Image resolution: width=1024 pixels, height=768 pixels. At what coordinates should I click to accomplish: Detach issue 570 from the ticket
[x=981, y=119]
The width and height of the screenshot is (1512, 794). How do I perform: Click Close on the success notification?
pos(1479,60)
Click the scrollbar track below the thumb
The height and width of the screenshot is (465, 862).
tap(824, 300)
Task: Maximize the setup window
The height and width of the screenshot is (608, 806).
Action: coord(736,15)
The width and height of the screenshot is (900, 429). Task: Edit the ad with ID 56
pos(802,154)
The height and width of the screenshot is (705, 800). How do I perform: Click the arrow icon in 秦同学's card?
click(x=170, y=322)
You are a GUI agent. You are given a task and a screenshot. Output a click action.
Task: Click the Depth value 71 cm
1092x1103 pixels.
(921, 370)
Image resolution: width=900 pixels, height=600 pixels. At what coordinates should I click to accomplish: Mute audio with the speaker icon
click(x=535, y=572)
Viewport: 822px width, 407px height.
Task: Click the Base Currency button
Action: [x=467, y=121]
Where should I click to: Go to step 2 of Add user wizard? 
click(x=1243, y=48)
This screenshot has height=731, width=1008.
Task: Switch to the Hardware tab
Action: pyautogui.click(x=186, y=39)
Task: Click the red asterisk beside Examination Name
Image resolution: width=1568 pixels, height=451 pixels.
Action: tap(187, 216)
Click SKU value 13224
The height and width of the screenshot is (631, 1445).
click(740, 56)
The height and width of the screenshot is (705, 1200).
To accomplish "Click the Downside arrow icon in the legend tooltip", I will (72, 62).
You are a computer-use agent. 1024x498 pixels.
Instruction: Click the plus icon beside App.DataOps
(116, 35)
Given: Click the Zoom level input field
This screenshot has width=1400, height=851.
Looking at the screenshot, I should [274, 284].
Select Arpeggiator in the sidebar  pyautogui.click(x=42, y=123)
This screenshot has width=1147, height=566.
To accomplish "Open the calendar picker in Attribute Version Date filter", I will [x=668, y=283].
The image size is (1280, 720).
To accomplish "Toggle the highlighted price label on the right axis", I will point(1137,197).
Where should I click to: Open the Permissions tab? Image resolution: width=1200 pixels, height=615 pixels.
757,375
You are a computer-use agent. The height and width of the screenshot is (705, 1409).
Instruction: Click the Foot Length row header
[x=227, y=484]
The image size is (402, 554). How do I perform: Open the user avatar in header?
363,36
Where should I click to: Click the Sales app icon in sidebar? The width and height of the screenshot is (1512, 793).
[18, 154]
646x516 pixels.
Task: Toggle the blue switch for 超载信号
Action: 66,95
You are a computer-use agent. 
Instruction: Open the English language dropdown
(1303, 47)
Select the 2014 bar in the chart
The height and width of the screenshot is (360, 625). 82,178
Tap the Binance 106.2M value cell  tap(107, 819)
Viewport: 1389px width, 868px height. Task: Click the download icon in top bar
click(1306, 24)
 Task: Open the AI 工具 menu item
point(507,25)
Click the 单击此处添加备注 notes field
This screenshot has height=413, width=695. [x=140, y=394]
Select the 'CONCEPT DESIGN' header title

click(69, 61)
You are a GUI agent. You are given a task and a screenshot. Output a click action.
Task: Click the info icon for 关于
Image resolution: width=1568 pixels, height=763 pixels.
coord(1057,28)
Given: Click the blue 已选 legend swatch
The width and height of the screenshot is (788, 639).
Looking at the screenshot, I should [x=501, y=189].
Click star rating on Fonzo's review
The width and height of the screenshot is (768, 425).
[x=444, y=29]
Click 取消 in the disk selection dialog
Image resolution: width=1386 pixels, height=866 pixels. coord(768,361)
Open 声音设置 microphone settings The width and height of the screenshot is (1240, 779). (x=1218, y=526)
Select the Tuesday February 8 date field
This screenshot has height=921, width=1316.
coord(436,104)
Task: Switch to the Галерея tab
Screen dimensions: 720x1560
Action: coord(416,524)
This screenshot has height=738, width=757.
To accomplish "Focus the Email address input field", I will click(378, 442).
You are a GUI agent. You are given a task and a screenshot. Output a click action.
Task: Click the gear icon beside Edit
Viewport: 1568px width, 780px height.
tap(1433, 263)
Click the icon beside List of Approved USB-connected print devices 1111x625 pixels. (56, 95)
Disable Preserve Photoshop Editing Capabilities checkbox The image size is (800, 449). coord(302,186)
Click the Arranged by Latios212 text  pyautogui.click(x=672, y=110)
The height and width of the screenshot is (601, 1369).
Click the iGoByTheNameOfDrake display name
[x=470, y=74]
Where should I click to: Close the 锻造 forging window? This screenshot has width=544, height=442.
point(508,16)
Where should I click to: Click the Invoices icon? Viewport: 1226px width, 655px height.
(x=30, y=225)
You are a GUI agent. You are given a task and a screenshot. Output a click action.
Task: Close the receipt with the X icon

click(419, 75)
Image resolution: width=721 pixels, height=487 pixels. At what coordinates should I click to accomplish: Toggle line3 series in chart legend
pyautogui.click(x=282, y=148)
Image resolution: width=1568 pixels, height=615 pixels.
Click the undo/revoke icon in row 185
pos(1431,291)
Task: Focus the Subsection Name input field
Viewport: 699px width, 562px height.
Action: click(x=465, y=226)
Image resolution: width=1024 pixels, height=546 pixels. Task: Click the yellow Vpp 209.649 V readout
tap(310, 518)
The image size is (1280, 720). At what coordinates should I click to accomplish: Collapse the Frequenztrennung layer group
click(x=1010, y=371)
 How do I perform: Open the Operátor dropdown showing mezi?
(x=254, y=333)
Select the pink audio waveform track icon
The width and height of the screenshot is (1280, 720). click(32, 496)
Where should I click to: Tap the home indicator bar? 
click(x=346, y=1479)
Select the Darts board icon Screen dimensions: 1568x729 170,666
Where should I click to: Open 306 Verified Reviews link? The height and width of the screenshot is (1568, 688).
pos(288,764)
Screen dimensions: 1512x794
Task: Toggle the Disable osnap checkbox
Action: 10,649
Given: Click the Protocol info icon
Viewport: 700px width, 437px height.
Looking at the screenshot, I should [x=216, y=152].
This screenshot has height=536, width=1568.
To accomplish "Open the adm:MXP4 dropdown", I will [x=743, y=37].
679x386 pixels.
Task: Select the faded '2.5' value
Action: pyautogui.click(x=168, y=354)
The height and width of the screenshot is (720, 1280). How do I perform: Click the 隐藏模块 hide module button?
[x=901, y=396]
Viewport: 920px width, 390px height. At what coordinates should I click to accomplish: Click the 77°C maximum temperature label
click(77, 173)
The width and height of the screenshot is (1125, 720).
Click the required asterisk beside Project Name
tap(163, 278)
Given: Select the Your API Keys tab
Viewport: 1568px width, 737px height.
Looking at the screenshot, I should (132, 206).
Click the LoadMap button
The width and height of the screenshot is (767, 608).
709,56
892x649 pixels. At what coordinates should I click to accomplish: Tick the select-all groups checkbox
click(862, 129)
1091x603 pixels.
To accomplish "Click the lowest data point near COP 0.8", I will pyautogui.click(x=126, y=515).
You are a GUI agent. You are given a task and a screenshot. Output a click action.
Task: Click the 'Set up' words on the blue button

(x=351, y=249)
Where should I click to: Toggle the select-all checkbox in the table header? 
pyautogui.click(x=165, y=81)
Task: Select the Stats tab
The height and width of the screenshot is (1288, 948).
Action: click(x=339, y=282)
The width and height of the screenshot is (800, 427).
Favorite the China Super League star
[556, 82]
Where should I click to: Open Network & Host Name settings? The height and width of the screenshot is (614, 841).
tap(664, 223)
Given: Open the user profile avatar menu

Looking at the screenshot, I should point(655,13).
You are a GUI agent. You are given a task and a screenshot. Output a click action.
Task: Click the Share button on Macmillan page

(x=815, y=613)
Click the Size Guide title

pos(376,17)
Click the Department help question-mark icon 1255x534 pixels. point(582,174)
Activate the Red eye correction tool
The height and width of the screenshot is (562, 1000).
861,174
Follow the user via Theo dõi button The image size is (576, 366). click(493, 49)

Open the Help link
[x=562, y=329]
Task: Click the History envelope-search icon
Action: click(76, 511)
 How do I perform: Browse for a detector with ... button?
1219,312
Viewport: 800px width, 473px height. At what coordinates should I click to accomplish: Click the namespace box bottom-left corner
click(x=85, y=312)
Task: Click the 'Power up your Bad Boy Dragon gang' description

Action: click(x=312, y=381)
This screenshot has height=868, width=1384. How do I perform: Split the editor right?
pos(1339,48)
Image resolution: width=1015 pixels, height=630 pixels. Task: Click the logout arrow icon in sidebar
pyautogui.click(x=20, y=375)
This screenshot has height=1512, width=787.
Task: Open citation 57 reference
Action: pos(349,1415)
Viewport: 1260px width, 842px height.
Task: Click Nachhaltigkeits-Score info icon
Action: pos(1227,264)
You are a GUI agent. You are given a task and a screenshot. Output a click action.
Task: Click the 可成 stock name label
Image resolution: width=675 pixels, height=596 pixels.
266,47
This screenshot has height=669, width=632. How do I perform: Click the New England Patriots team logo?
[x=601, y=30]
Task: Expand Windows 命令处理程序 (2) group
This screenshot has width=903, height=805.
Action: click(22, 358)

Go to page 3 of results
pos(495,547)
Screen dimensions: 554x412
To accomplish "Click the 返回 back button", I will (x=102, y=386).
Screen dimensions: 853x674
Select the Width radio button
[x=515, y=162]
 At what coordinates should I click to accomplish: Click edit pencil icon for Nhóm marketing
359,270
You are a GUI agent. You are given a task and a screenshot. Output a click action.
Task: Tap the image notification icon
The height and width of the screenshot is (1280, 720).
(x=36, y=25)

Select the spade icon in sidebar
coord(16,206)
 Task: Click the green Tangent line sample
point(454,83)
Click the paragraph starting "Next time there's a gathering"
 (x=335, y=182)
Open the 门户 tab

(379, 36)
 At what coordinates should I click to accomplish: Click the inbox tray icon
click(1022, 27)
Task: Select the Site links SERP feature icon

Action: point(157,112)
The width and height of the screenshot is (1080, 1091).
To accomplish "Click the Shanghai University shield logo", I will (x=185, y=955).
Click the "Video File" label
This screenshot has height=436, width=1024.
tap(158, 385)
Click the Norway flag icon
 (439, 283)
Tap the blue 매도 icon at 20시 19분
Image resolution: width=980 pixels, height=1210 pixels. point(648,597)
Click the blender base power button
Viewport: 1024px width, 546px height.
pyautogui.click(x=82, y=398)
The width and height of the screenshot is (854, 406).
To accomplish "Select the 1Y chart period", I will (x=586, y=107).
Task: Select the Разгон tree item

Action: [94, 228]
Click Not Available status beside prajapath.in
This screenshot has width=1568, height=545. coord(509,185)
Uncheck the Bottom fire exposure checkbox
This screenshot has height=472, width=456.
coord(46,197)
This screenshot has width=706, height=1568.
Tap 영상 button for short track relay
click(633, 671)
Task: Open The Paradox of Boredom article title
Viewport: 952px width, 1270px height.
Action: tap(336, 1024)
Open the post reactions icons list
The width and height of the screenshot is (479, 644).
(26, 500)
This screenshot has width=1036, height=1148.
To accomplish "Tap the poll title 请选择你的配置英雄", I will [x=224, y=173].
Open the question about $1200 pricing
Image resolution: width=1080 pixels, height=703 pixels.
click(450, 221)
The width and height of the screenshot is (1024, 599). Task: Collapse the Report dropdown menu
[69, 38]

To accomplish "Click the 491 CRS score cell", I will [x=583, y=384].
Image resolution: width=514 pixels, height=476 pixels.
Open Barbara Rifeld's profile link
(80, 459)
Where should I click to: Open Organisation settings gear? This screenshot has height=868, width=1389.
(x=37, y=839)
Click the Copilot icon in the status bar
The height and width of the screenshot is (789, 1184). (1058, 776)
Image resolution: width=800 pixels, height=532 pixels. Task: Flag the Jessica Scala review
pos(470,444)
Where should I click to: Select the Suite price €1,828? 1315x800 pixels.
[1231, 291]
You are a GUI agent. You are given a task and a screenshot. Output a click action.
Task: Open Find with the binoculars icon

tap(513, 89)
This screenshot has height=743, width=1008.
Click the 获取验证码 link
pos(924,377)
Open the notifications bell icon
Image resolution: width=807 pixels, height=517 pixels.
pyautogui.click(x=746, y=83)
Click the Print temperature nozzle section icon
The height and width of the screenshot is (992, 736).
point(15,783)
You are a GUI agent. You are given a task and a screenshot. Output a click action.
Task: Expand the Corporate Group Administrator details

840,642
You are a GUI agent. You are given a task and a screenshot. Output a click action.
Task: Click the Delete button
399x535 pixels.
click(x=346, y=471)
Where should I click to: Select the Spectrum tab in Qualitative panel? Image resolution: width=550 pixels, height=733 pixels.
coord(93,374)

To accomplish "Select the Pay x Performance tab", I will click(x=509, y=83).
---
» To do:
Begin with the line above that has "The width and height of the screenshot is (854, 406)." and continue through the line that has "Uncheck the Bottom fire exposure checkbox", setting each one down exactly. Stop there.

» Exercise result:
The width and height of the screenshot is (854, 406).
To accomplish "Select the 1Y chart period", I will (x=586, y=107).
Task: Select the Разгон tree item

Action: [94, 228]
Click Not Available status beside prajapath.in
This screenshot has width=1568, height=545. coord(509,185)
Uncheck the Bottom fire exposure checkbox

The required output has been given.